Automatic Generation of Benchmarks and Reliable LLM Judgment for Code Tasks

LLMs can be used in a variety of code related tasks such as translating from one programming language to another, implementing natural language requirements and code summarization. Artifacts generated by state of the art LLM technology are expected to be useful in the sense that a user will be able to use the LLM generated artifact after a small number of easy modifications. Quantifying this vague notion is challenging and it is thus hard to determine the quality of code related LLM solutions. We refer to evaluation of LLM solutions using LLM judgment as "LLM as a Judge", or LaaJ for short. In this work we introduce a methodology to generate and evaluate LaaJ implementations, utilizing an automatically generated benchmark. The purpose of the benchmark is two fold, namely, it is used both to develop and validate the LaaJs and to validate and test the LLM code related solution using the LaaJs. To that end, we developed an automated benchmark generation engine, which generates code in multiple programming languages for multiple code related tasks and which serves as the input for LaaJ evaluation. We utilize a graph representation, G, of the potential code related generations. The graph vertices are generated artifacts and edges represent possible generations, e.g., the generation of a Java program from its natural language requirements. Utilizing a chain of LLM agents and G we generate code related artifacts. Using cycles in G we formulate expectations on the generated artifacts. Taking advantage of these formulated expectations enables the development and testing of reliable LLM judgement for usefulness of the artifacts generated by the solution. Our approach enables the creation of high quality code task solutions.

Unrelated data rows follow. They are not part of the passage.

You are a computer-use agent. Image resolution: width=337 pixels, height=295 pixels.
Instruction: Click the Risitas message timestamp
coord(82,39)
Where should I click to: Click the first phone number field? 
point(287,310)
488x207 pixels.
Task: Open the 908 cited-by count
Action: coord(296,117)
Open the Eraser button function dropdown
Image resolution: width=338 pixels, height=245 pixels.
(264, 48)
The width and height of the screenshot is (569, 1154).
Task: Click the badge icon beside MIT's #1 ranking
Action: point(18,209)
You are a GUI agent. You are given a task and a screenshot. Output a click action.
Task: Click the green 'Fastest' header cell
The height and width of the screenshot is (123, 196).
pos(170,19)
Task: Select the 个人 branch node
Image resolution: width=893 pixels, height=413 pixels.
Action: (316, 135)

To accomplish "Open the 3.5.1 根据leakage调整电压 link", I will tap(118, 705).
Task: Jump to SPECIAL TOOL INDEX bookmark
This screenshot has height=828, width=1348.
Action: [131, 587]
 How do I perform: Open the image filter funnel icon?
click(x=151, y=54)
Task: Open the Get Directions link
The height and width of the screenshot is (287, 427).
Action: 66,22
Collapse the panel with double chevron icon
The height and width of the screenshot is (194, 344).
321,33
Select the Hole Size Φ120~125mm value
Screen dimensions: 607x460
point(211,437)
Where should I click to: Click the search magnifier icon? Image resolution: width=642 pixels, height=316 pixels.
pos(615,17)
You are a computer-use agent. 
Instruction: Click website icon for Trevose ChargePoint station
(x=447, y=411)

翻译：大语言模型（LLM）可应用于多种代码相关任务，例如编程语言间的转换、自然语言需求实现以及代码摘要生成。当前先进的LLM技术所生成的代码制品应具备实用性，即用户经过少量简易修改即可直接使用。量化这种模糊概念具有挑战性，因此难以评估代码相关LLM解决方案的质量。我们将使用LLM评判来评估LLM解决方案的方法称为"LLM即评判者"（简称LaaJ）。本研究提出一种利用自动生成基准来构建和评估LaaJ实现的方法论。该基准具有双重作用：既用于开发和验证LaaJ系统，又借助LaaJ来验证和测试LLM代码相关解决方案。为此，我们开发了自动化基准生成引擎，该引擎能为多种代码相关任务生成多编程语言代码，并作为LaaJ评估的输入。我们采用图结构G来表示潜在的代码生成关系，其中顶点代表生成的代码制品，边表示可能的生成路径（例如根据自然语言需求生成Java程序）。通过LLM智能体链与图G的协同，我们生成代码相关制品。利用图G中的循环结构，我们对生成制品建立预期规范。基于这些规范预期，我们能够为解决方案生成的代码制品开发并测试可靠的LLM实用性评判机制。本方法能够支持高质量代码任务解决方案的构建。